Different fold in Haskell and SML/NJ - haskell

In foldl definition possible wrong in SML/NJ 110.75, I found that the relation foldl (op -) 2 [1] = foldr (op -) 2 [1] holds. But when I tried the above in Haskell I found that the above relation rewritten in Haskell as foldl (-) 2 [1] == foldr (-) 2 [1] doesn't hold. Why is this?
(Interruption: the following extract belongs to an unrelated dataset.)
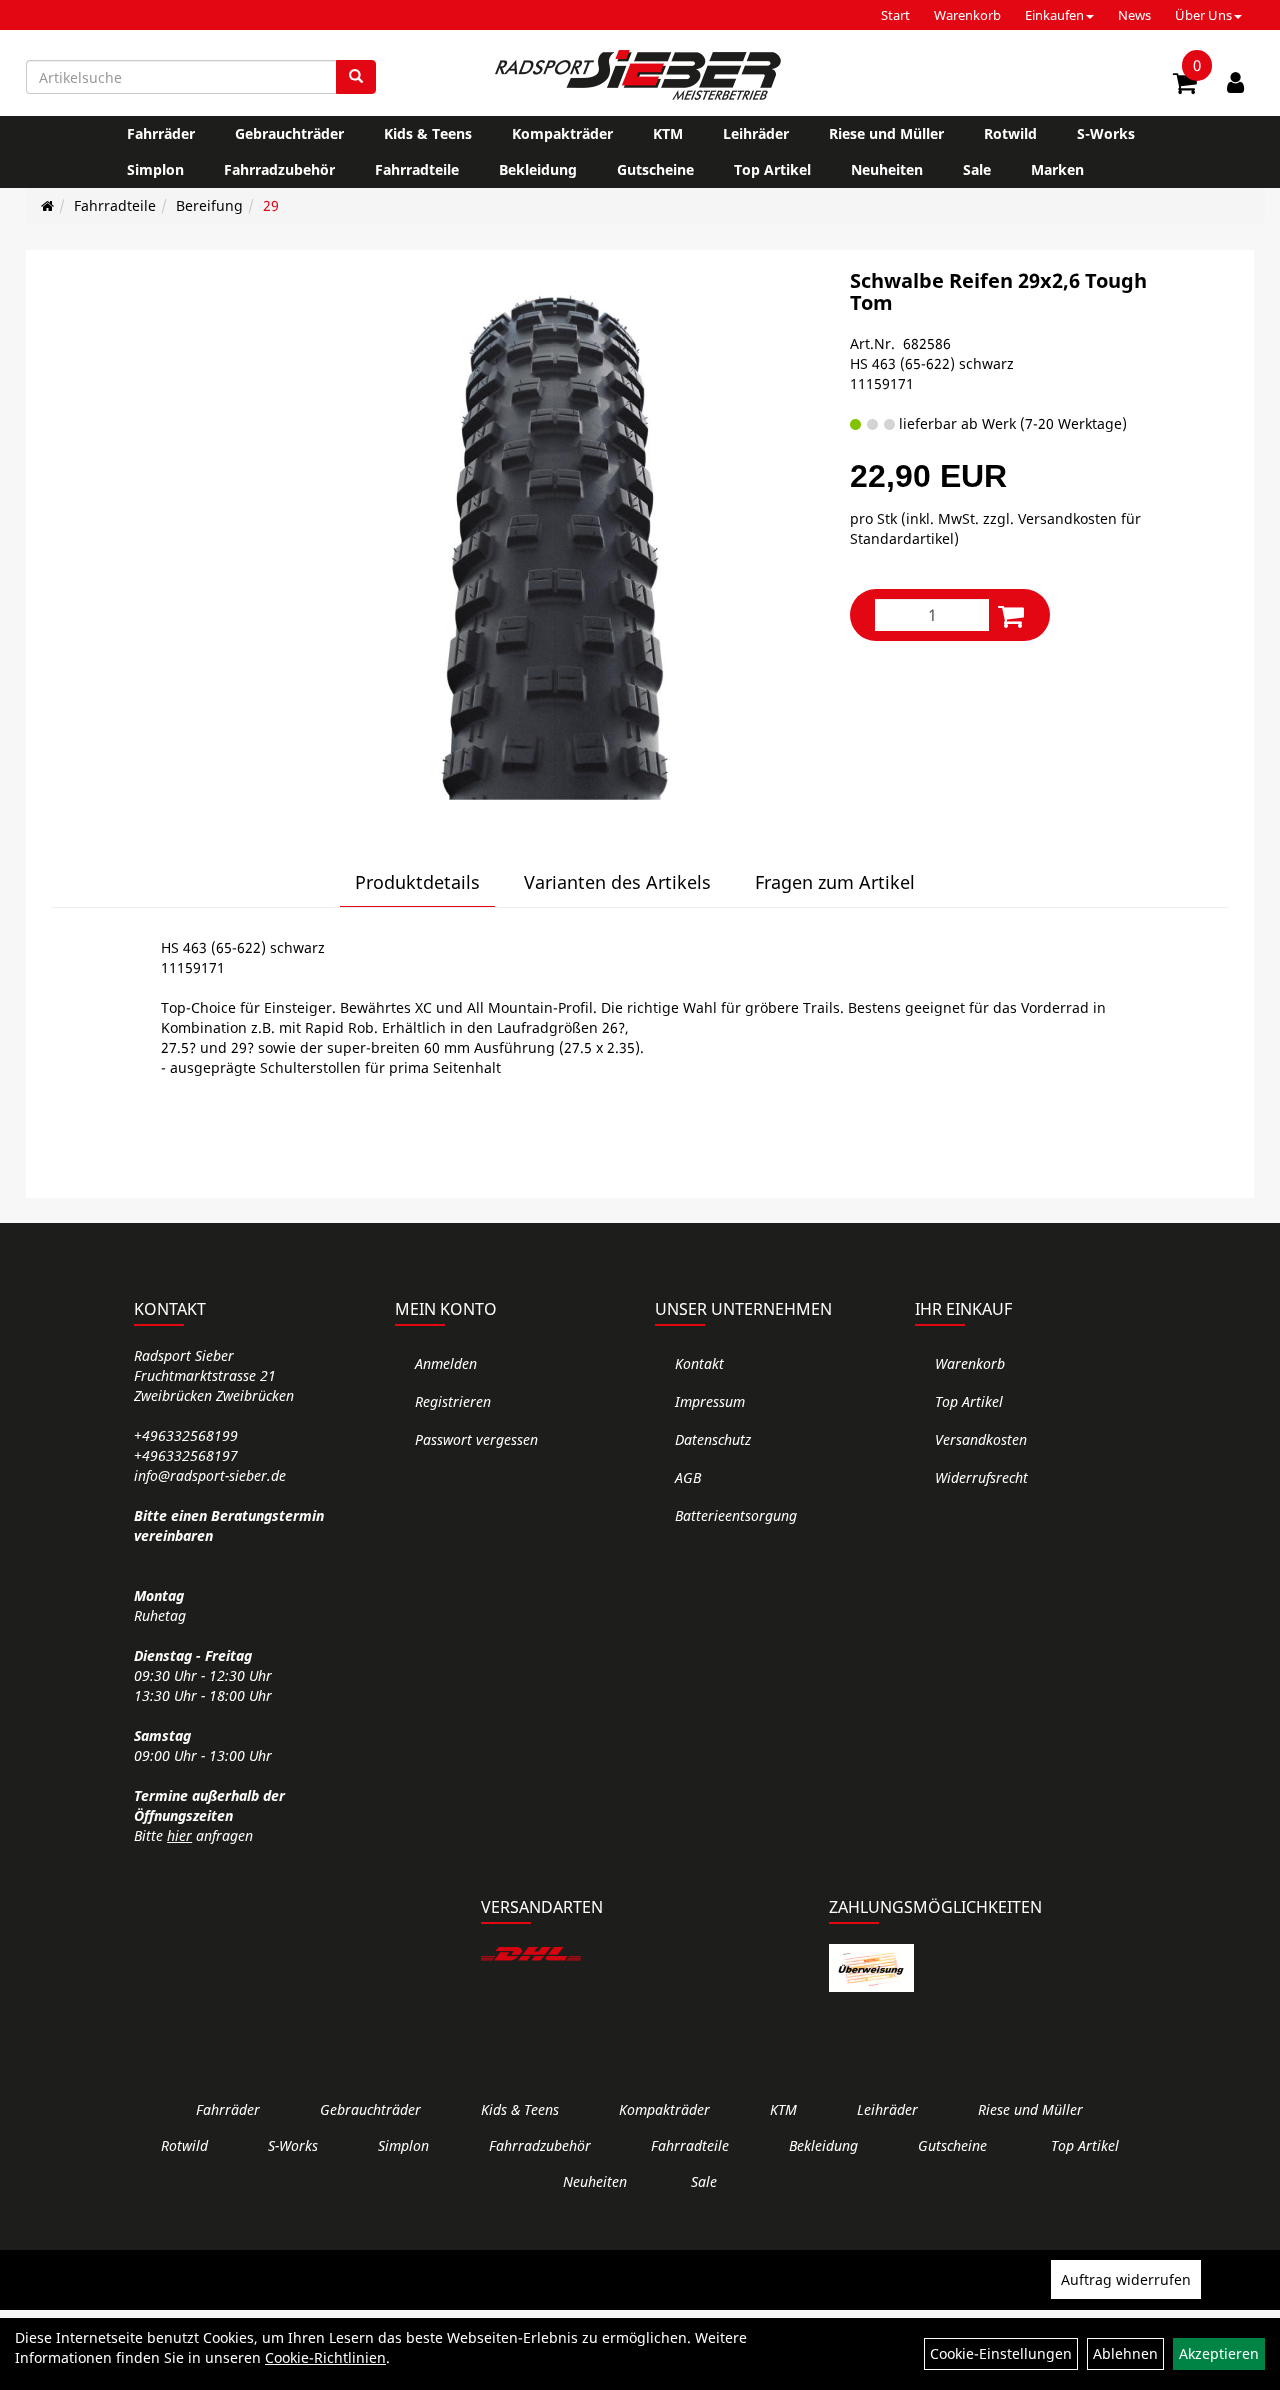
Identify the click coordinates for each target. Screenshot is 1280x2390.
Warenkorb (967, 15)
Does Haskell have different definition for fold than SML/NJ?
Thanks

In ML, both folds have the same type signature:
val foldl : ('a * 'b -> 'b) -> 'b -> 'a list -> 'b
val foldr : ('a * 'b -> 'b) -> 'b -> 'a list -> 'b
whereas in Haskell they're different:
foldl :: (a -> b -> a) -> a -> [b] -> a
foldr :: (a -> b -> b) -> b -> [a] -> b
so Haskell's foldl is necessarily doing something different with the operation it's been given.
Similarities
The two languages agree on both the type and the value computed by foldr - a list folded into a value by moving righwards along the list, bracketed from the right hand end:
foldr f init [x1, x2, ..., xn]
==> f(x1, f(x2, ..., f(xn, init)...))
Differences
First, ML has
foldl f init [x1, x2, ..., xn]
==> f(xn,...,f(x2, f(x1, init))...)
So ML's foldl is a left fold in the sense that it folds the list leftwards instead of rightwards.
whereas in Haskell, you have
foldl f init [x1,x2,.....,xn]
==> f(f(...f(f(init,x1),x2),.....),xn)
In haskell, foldl is a left fold in the sense that it puts the initial value at the left and brackets the list from the left, but retains its order.
Your example
With a list with just a single element, ML does f(x1,init) which gives you x1 - init which happens to be the same as foldr's xn - init because the first and last elements are the same.
Conversely, Haskell does f(init,x1) which gives you init - x1. That's why you get the opposite answer.
Slightly longer example
ML's foldl:
foldl (op -) 100 [1,2,3,4]
==> 4 - (3 - (2 - (1 - 100)))
==> 102
ML/Haskell's foldr:
foldr (-) 100 [1,2,3,4] or foldr (op -) 100 [1,2,3,4]
==> 1 - (2 - (3 - (4 - 100)))
==> 98
Haskell's foldl:
foldl (-) 100 [1,]
==> (((100 - 1) - 2) - 3) - 4
==> 90
Conclusion
Yes the two definitions are different for foldl. ML's left means opposite order of elements, whereas Haskell's left means opposite order of bracketing.
This isn't a big problem as long as you remember which one you're using. (If the types of init and x1 are different, the type checker will tell you when you get it wrong.)

Does this help?
mlFoldl :: (a -> b -> b) -> b -> [a] -> b
mlFoldl f = foldl (flip f)

Long story short, they are essentially the same, with one minor difference: the order of the arguments passed to the operator (the combining function you pass to fold) are flipped. And since subtraction is not commutative, it will produce different results.
In Haskell (as well as OCaml, C++, Clojure, Common Lisp, Erlang, F#, JavaScript, PHP, Python, Ruby, Scala, and many others), for foldl, the supplied function's first argument is the initial value, or the "folded value so far", while the second argument is an element from the list.
However, in Standard ML, the supplied function's first argument is the element from the list, and the second argument is the initial value, or the "folded value so far".
Neither is "correct" or "incorrect". The order of arguments is purely a design decision. The way Haskell does it is more commonly used today across languages. And in a certain "graphical" way of looking at folding, it makes more sense. Why did SML define theirs the way they did? I am not sure. Perhaps so that the signatures of foldl and foldr will be the same.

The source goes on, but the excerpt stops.